Journalism 101 requires that we know which facts are relevant to the story and which ones aren't. How Dylan Farrow came to be Woody Allen's daughter has no relevancy that I can see. She is his daughter. Period.

Yet journalists insist on identifying her by how her relationship with Allen originated. In introducing a piece written by Dylan, New York Times columnist Nicholas Kristof referred to her as Allen's "adoptive daughter." When Allen took the Gray Lady's megaphone a week later, Dylan Farrow was again introduced as "the adopted daughter of Woody Allen and Mia Farrow." Even Vanity Fair's Maureen Orth, who has written two major stories on the allegations that Allen sexually abused Dylan Farrow, also called her "his adopted daughter," when she set out to correct some of the "irresponsible claims" now flying wildly all over the Internet and in print. I would propose that it is irresponsible to continually underscore Dylan Farrow's adoption when Orth refers to her.

I have no personal knowledge of the Allen-Dylan Farrow case, but I do have some first-hand experience with adoption because it's how I chose to form my family. Since my two children are Chinese and my husband and I are not, most people can surmise from looking at us that my kids were adopted. But they are simply my children, not my adopted children. I love them no less because of the method by which we became a family.

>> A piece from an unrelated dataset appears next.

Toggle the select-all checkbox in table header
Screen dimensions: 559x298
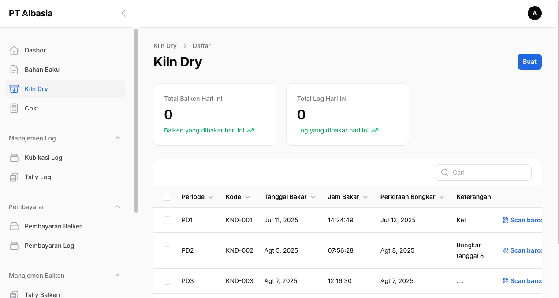pos(168,197)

When we first brought them home from China -- they were 5.5 years old and 4.5 years old -- I frequently wrote and spoke publicly about the adoption process, hoping to encourage others to consider the adoption of older special needs children. I would gladly answer strangers' questions about my experience -- especially if I thought the stranger was contemplating adoption. I was an adoptive mom back then, doing PR for the cause.

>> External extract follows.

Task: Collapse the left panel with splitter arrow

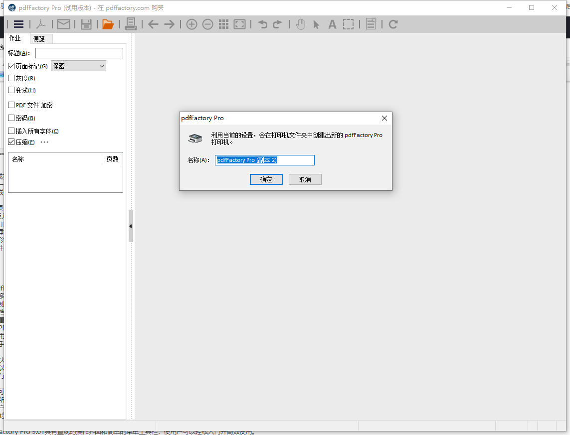Action: [x=131, y=226]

But I remember very precisely the moment that that changed. I was out grocery shopping with my daughter and a stranger approached, looked at us, and asked "Is her father Asian?" I replied, "I assume so. I never actually got a look at his face."

Then I grabbed Sophie's hand and turned away, leaving the stranger looking stunned and speechless. What had happened, I realized, is that it stopped feeling OK to me to turn my family into a poster for adoption. It no longer felt right to let strangers into my family's story or my children's lives. I think it was at that moment that we stopped being an adoptive family and just became a family.

Yes, there are certain issues that are unique to the fact that my children were older adoptees. But for the most part, when my kids' have struggles, they are the struggles of every kid -- not adopted kid struggles. When homework is hard, it's because they have a hard teacher not because they were adopted. When a best friend disappoints, it's because that's what happens in Middle School, not because they were adopted. When they don't get picked for the team, it's because others played better, not because they were adopted. And when Dylan Farrow says Woody Allen sexually abused her, it is because he is either a criminal or stands wrongly accused -- but it has nothing to do with the fact that she was adopted.

So how about going forward, we keep adoption out of it?